Overview
Recent advances in natural language generation
have led to the development of models capable
of generating high-quality and human-like texts
among many languages and domains. However,
it is known that such models can be misused
for malicious purposes, including but not limited to generating fake news, spreading propaganda, and facilitating fraud. This tutorial aims
at bringing awareness of artificial text detection,
a fast-growing niche field devoted to mitigating
the misuse of these models. It targets NLP researchers and industrial practitioners who work
with text generative models and/or on mitigating ethical, social, and privacy harms. Our
tutorial provides the attendees with a comprehensive background on this topic and reviews
in a holistic manner: (1) issues of generative
models that can exacerbate their misuse, (2)

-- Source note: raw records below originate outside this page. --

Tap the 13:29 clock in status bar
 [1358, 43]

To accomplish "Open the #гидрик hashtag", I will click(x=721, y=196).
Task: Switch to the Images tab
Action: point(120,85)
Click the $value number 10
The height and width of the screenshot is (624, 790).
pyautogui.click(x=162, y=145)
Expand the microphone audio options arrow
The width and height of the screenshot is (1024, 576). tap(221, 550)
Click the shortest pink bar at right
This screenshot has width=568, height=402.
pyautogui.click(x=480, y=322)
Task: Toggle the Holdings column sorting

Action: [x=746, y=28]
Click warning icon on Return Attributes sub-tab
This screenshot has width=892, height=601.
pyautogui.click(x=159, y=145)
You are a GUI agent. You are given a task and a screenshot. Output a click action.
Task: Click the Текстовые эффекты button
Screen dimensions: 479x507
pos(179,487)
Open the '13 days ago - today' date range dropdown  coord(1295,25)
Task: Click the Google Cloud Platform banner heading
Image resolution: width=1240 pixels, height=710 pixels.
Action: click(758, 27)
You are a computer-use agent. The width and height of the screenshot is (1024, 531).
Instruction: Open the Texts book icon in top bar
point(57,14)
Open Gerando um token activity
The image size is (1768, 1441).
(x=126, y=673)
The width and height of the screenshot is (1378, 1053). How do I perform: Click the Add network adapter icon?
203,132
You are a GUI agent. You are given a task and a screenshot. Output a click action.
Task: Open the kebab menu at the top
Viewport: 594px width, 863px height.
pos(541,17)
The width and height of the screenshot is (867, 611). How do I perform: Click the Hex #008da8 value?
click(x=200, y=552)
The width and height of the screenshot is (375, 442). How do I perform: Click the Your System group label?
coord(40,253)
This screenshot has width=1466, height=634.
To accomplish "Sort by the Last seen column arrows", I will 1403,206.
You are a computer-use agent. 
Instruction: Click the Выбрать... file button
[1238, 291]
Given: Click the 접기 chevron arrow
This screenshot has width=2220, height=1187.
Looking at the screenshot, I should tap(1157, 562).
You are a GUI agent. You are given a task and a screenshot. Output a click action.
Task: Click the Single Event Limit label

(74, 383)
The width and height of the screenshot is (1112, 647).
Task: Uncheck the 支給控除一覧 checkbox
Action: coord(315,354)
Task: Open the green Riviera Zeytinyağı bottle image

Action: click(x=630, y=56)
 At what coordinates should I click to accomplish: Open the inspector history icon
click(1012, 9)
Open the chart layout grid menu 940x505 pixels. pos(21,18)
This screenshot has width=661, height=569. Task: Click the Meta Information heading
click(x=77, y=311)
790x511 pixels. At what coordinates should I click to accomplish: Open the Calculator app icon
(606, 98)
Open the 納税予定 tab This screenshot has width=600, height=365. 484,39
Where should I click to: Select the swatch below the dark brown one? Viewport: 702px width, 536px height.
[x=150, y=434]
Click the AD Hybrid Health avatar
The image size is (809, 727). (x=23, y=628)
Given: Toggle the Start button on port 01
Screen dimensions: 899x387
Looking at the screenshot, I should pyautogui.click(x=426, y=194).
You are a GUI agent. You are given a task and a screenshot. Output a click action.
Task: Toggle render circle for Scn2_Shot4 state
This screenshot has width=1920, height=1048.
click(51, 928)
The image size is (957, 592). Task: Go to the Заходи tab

terminologies and task definitions, (3) models
well-studied for the task, (4) existing datasets
and benchmarks, (5) approaches to detecting
generated texts, (6) standard crowd-sourcing
practices and related critical studies, (7) downstream applications, and (8) established risks
of harm. We conclude by outlining unresolved
methodological problems and future work directions.
There are 4 parts of the Tutorial:
Part 1: Introduction
Part 2: Landscape
Part 3: Automatic and Human Artificial Text Detectors
Part 4: Conclusion - Application, Ethics & Summary